Изменить размер шрифта - +
Надо же, а? Иные люди за всю жизнь ни одного упоминания в летописях не удостаиваются, а я в Пеструхине всего два месяца прожила – и нате вам!

– Вот с-спас-с-сибо тебе, Митяй! – рассерженной змеей шипела я, на ходу репетируя грядущий разговор с народным сказителем-участковым. – Ш-ш-штоб я без тебя делала, а? Прозябала бы в неизвес-с-с-стности!

Сердито бормоча себе под нос, я даже не заметила рычания автомобильного мотора за спиной, отреагировала только на сигнал клаксона.

Я шустро отскочила, в прыжке обернулась и увидела синюю «девятку» участкового. О, на ловца и зверь!

Митяй головой и одним локтем высунулся в окошко и, увидев, что я его наконец заметила, вздохнул с прискорбием:

– Ляська, ты вроде еще не бабка, а уже глухая!

Бутылка в моей руке сама собой перевернулась, укладываясь в ладонь горлышком вниз – очень удобно для ближнего боя.

– Ты че, э, ты че? – заволновался Митяй, совершенно правильно оценив мои манипуляции с бутылкой.

Он даже дернулся, включил заднюю скорость и отодвинулся от меня вместе со своей колымагой на безопасное расстояние.

Я прищурилась и взвесила бутылку в руке, прикидывая, доброшу или не доброшу?
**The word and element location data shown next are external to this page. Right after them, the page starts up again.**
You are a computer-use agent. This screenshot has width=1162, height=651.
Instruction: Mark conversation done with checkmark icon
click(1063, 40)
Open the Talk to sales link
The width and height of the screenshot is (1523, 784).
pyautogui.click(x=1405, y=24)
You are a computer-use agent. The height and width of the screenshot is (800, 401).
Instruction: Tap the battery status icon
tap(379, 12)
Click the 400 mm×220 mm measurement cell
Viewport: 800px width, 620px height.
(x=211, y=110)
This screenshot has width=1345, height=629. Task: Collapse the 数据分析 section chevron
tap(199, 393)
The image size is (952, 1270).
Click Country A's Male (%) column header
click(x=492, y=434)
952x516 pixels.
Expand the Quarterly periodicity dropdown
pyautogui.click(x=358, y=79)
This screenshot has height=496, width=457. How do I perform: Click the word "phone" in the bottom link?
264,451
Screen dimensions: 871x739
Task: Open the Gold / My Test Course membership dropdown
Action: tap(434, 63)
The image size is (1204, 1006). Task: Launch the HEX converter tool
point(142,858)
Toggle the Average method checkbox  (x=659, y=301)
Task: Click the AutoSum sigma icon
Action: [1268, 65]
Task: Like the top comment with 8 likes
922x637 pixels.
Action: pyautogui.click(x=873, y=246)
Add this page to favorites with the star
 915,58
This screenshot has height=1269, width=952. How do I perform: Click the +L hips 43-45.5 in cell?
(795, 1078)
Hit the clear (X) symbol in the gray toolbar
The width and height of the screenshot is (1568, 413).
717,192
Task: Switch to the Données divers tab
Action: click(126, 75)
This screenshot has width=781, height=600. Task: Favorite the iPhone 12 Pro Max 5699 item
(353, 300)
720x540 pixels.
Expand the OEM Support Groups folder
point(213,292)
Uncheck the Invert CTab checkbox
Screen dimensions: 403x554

В школе по физкультуре у нас был такой зачет – метание гранаты. Помнится, я его сдала, хоть и с третьей попытки. Мало я вина взяла. Надо было не одну бутылку, а три…

– Тьфу ты, психическая! – выругался Митяй и откатился еще метров на двадцать.

Я мягким тигриным шагом пошла к нему – с бутылкой в замахе и самым зверским выражением лица.

– Алиса Юрьевна, вы в уме ли?! – Участковый (вот не брат он мне более, не брат!) вывалился в распахнутую дверцу, по продавленной колее отважно покатился мне навстречу на своих двоих, широко раскинув руки, чтобы прикрыть своего четырехколесного друга, и рокоча, точно шар в боулинге. – Вы на кого бутылку поднимаете? На представителя службы охраны правопорядка! На сотрудника полиции! При исполнении, между прочим!

– Все, ты доисполнялся уже! – рявкнула я в макушку подкатившего представителя и сотрудника – Митяй ниже меня сантиметров на пятнадцать.

Белые пушистые – фамильные! – волосики на голове не-брата-мне-более нервно взвихрились.

– Лясь, ты че, а? – Участковый снизу вверх выкатил на меня голубые глаза.

Я вздохнула.

Строить жалобные глазки Митяй научился еще в детстве, когда был тощим белобрысым шпеньдиком, в которого плюнь – и зашибешь. Глазки у него дивные – лазоревые, лаковые, как садовые незабудки, девке бы такие, вот хотя бы мне, к примеру. Во взрослой жизни, я так понимаю, у Митяя мало поводов показать кому-то красоту своих глазок, а ведь это по-прежнему сокрушительное оружие.

Я опустила бутылку.

– Митя, ты в курсе, что вся деревня обсуждает утренний визит твоего беглого в мой мирный дом?

– И че? – Участковый ловко вывернул из моей руки бутылку и одобрительно присвистнул, глянув на медальки. – Деревня все обсуждает. Манька Суслова вон белугой рыдает, у ней корова разродиться не может, а Палываныч, зоотехник, как раз в запой ушел. Вся деревня обсуждает их – и Маньку, и Палываныча, и даже корову. С кем она, дура, гуляла, что разродиться не может?

– А какие варианты? – озадачилась я.

– Ну, к нам в прошлом году передвижной цирк приезжал, там бегемот был и жираф.

Тут до меня дошло, чем мы сейчас занимаемся: вносим посильный вклад в устное народное творчество – рожаем сказ «Как Манькина корова-дура с бегемотом гуляла». Или с жирафом, тоже интересная история получилась бы.

– Болтаете вы тут много и все не по делу, – сказала я сердито.

– А ты записывай, записывай, потом книжку сказок издашь, – посоветовал Митяй, залезая в свою машину.